* **YOUR INSTRUCTIONS**
Rewrite the lines below, replacing every occurrence of "fraction" with "expression" and leaving all other text unchanged. Omit the pictures from your version.
:: DATA RECORDS
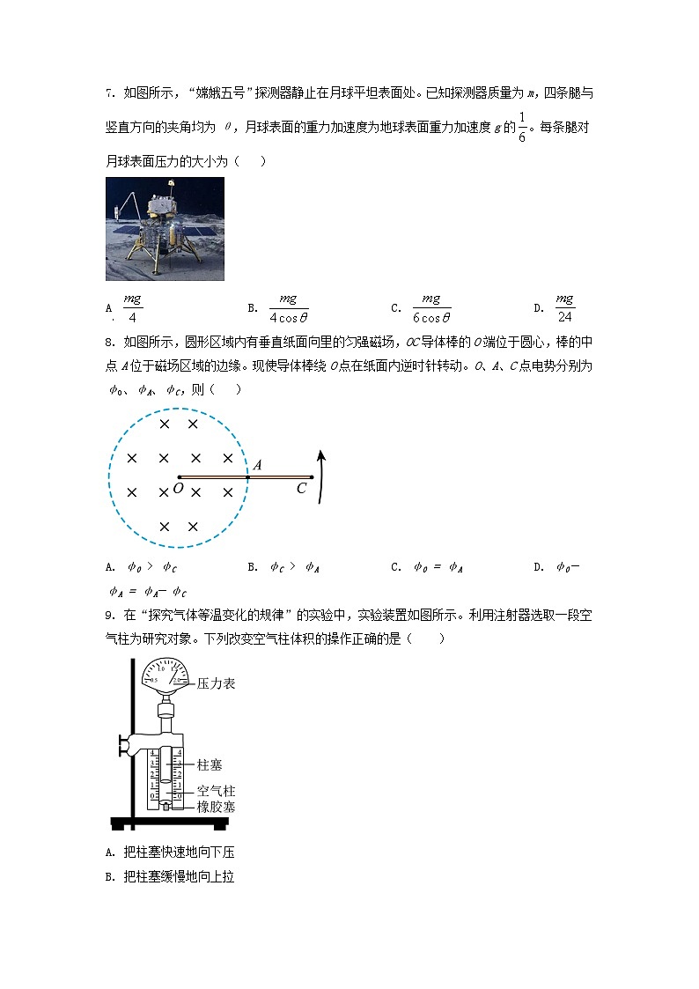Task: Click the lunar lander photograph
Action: tap(165, 228)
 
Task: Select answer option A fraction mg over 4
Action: tap(132, 309)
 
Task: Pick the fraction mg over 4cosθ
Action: tap(288, 309)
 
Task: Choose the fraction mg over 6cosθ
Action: tap(430, 309)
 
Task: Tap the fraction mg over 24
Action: tap(564, 309)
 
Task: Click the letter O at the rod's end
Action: tap(178, 488)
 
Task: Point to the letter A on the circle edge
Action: tap(256, 464)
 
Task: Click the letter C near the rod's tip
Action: tap(302, 489)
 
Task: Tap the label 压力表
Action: tap(216, 683)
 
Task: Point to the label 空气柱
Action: tap(216, 791)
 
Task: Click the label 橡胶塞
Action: tap(216, 807)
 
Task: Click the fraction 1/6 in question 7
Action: tap(521, 128)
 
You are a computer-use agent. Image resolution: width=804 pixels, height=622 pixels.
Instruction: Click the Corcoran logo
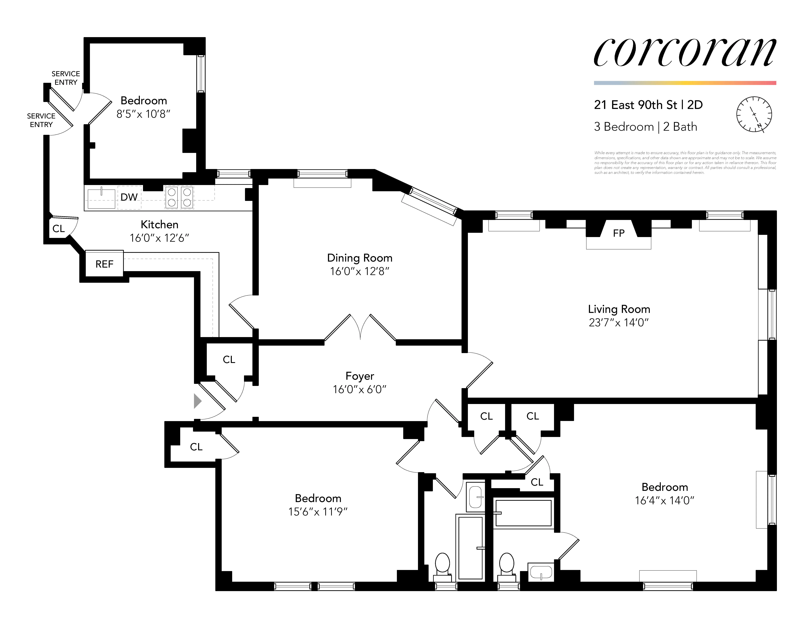(685, 53)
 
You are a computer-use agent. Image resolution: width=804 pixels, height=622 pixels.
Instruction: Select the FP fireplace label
(618, 233)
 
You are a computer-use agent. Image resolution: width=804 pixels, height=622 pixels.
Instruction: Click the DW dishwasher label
(129, 197)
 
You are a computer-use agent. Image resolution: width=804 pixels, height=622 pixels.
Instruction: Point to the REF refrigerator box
(104, 264)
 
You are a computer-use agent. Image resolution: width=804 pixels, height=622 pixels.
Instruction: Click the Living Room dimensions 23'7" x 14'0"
(618, 322)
::::
* **REPLY**
Task: Click the lunar lander photograph
Action: tap(165, 228)
 
Task: Select answer option A expression mg over 4
Action: tap(132, 309)
 
Task: Pick the expression mg over 4cosθ
Action: tap(288, 309)
 
Task: Choose the expression mg over 6cosθ
Action: tap(430, 309)
 
Task: Tap the expression mg over 24
Action: tap(564, 309)
 
Task: Click the letter O at the rod's end
Action: tap(178, 488)
 
Task: Point to the letter A on the circle edge
Action: tap(256, 464)
 
Task: Click the letter C near the rod's tip
Action: tap(302, 489)
 
Task: Tap the label 压力表
Action: tap(216, 683)
 
Task: Point to the label 空气柱
Action: tap(216, 791)
 
Task: Click the label 橡胶塞
Action: tap(216, 807)
 
Task: Click the expression 1/6 in question 7
Action: tap(521, 128)
 
You are a computer-use agent. Image resolution: width=804 pixels, height=622 pixels.
Instruction: Click the Corcoran logo
(685, 53)
 
You are a computer-use agent. Image resolution: width=804 pixels, height=622 pixels.
Instruction: Select the FP fireplace label
(618, 233)
 
You are a computer-use agent. Image resolution: width=804 pixels, height=622 pixels.
Instruction: Click the DW dishwasher label
(129, 197)
 
You are a computer-use agent. Image resolution: width=804 pixels, height=622 pixels.
Instruction: Point to the REF refrigerator box
(104, 264)
 
You are a computer-use agent. Image resolution: width=804 pixels, height=622 pixels.
Instruction: Click the Living Room dimensions 23'7" x 14'0"
(618, 322)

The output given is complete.